Lysine Cold Sore Treatment
Bad news: You probably have the virus that causes cold sores.
Worse news: It's incurable.
But, as with most things in life, there is a natural solution. In this article we will talk about the best cold sore treatment: lysine.
Even if you have never had a cold sore in your life, you almost certainly know someone who struggles with it and who desperately needs a solution.
Imagine the joy on your friend's face when you give them advice about lysine.
Some Background Information About Cold Sores
What is a Cold Sore?
Instead, they happen because of an infection with the herpes simplex virus (HSV).
Cold sores, also called fever blisters, can show up anywhere on your body. They're most likely to appear on the outside of your mouth and lips, but you can also find them on your nose, cheeks, or fingers.
Image source: WikiMedia Commons
The sores usually last 7 to 10 days and can spread to other people until they crust over completely.
Who is at Risk of Getting Cold Sores?
Just about everyone. Ninety percent of all people get at least one cold sore in their life.
The symptoms are usually the most severe the first you time you get cold sores. Sometimes kids who are affected may become seriously ill.

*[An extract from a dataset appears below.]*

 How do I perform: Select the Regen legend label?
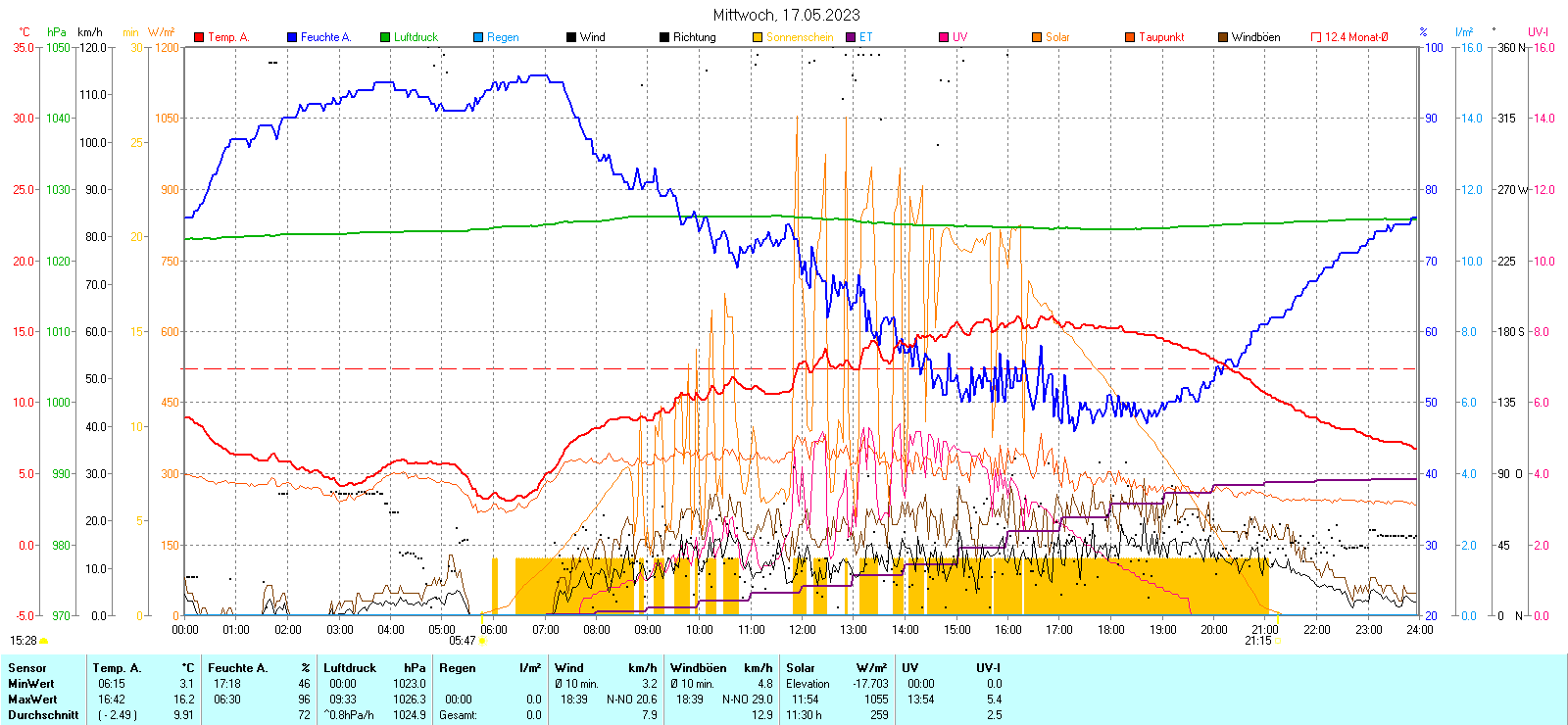tap(503, 37)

After the first time you get cold sores, your body may develop antibodies, and you'll never have another infection. About 40% of U.S. adults, though, get repeated cold sores.
Cold sores generally are not serious, but the infection may be life-threatening for anyone who has AIDS or whose immune system -- the body's defense against germs -- has been curbed by other disorders or medications.
There can sometimes be serious complications from a cold sore. If the infection spreads to the eye, it could affect your vision. If it spreads to the brain, it could lead to meningitis or encephalitis.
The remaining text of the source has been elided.